◆ DATA TO PROCESS
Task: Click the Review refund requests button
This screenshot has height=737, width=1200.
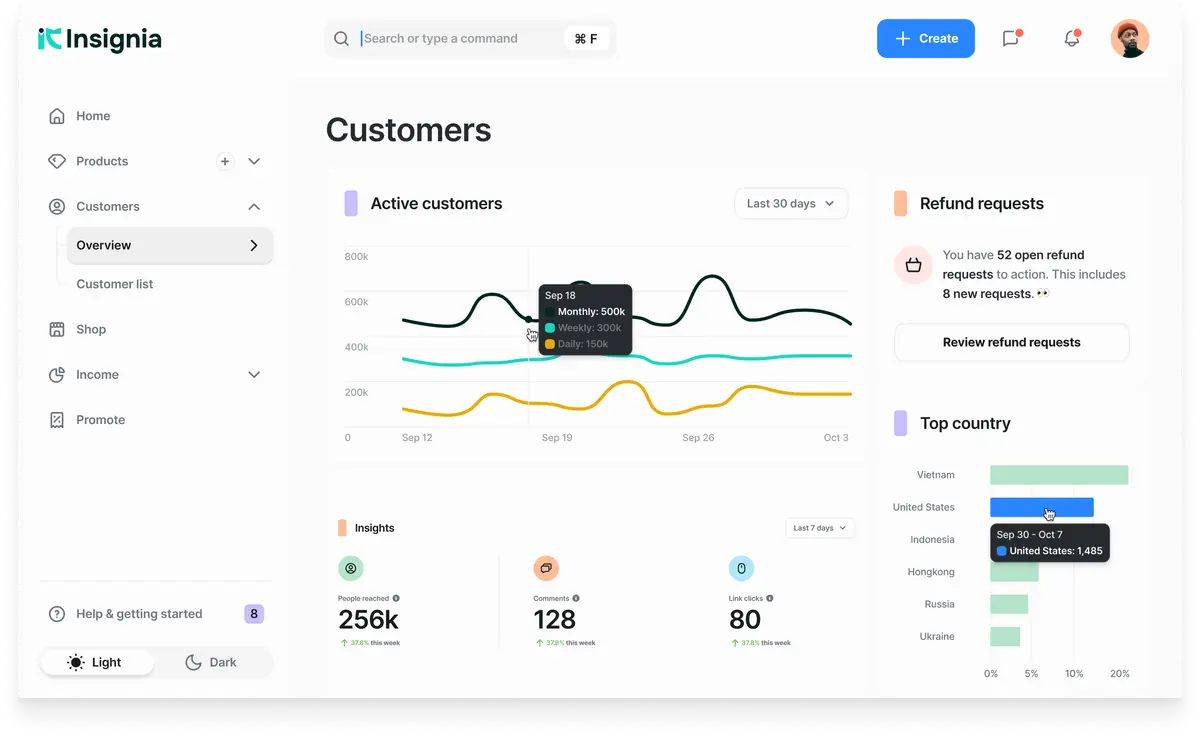Action: 1011,342
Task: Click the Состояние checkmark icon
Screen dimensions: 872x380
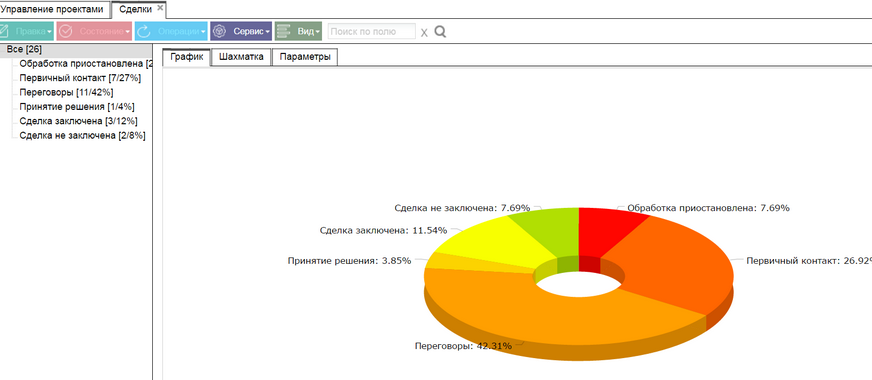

◆ WORK REQUIRED
Can you put every line of the items above into a Markdown table with the columns Row and Line, numbering the rows, skipping blank lines, and leaving out the pictures?

◆ SOLUTION FOR THIS TASK
| Row | Line |
|---|---|
| 1 | Task: Click the Review refund requests button |
| 2 | This screenshot has height=737, width=1200. |
| 3 | Action: 1011,342 |
| 4 | Task: Click the Состояние checkmark icon |
| 5 | Screen dimensions: 872x380 |